Imagine for a minute what it would be like if instead of working diligently to save your life, nurses and doctors used their positions of power to prolong your suffering or end your life. Imagine if a firefighter showed up at your house, and instead of pulling you from the flames, they locked you inside and watched you burn. What would happen if our military, which is supposed to defend, instead turned on the citizens they were charged to protect? These scenarios sound horrible, and like something out of a nightmare, but they happen even in this world. Now, imagine if the hero you were waiting for was a superhero…

Graphic Novels

In the epic series of graphic novels The Boys Garth Ennis and co-creator/illustrator Darack Robertson explore what would happen if the superheroes created to protect us were actually the biggest threat to our safety. In a gory, gut-wrenching, and always shocking series of books, Ennis and Robertson create a world not unlike our own, but with one horrible twist: narcissistic, psychopathic, and sexually depraved superhumans who often do more harm than good. There are beacons of hope in the “Supe” world who actually want to do good and help people, but typically the heroes in this story are secretly up to horrible things. 

The Amazon Series

In 2019 Amazon released the first season of the show based on the series of the same title. Written and produced by Eric Kripke, and starring Jack Quaid (son of Dennis Quaid and Meg Ryan) as protagonist Hughie Campbell and Karl Urban as Billy Butcher- the scruffy, foul-mouthed, superhuman hating leader of the ragtag group known as “The Boys.” After the tragic death of his girlfriend by one of the Seven, a corporate-backed group of superheroes, meek Hughie Campbell is thrust headfirst into a bloodbath world that the Billy-Joel-loving former good boy probably never dreamt possible. Like many young men and women, Hughie grew up idolizing heroes, and it is with Hughie on his journey that we find out the true nature of the superheroes in his world.

The Boys’ America

In The Boys’ America, much like ours, corporations, politicians, and the elite class run the world and secret deals affect the global population in ways they do not realize or understand. Only in this alternate America, one corporation known as Vought has manufactured, marketed, and monetized superheroes into a multi-billion-dollar industry. The superheroes are treated like movie stars and their depraved behavior is swept under the rug so as not to affect the bottom line of their parent company. In the show, we see that there are usually two very extreme sides to each hero and that every action taken by superheroes in this other America is usually self-serving or for some ulterior motive that benefits the Supes or the shady corporate big wigs that fund their lifestyles.
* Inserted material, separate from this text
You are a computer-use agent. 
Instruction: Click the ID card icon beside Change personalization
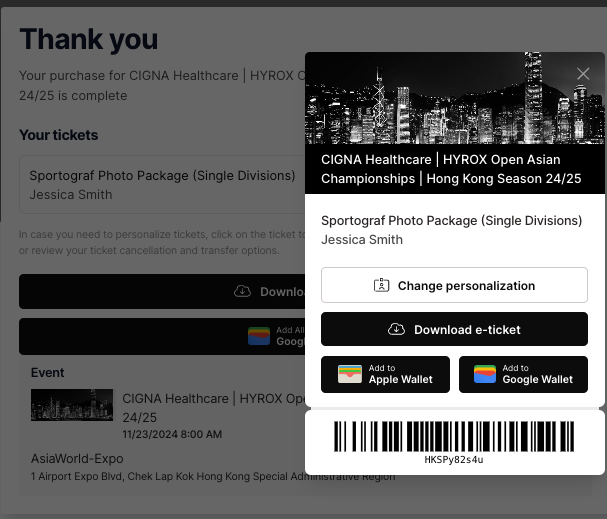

What Would A World With ‘Heroes’ REALLY Look Like?

In this twisted world created by brilliant minds, we are allowed a very realistic glimpse into what life might actually be like if superheroes did exist. It is not a rosy, safe world where the only evil villains are outcasts with plans on world domination that they announce upon arrival, and are always foiled by the good guys with pure intentions. It is a world almost indistinguishable from ours, where the ones with the most power are the most corrupt, where the only real heroes are the average people who risk their lives to hold those in power accountable. In my humble opinion, I think that The Boys is not necessarily an “anti-superhero” tale, but rather a story that follows five unorthodox heroes who take on evil, even though that means putting themselves and those they love in danger. And after all, isn’t the desire to help and to save–no matter the cost to you– what being a hero is all about? Superpowers or not?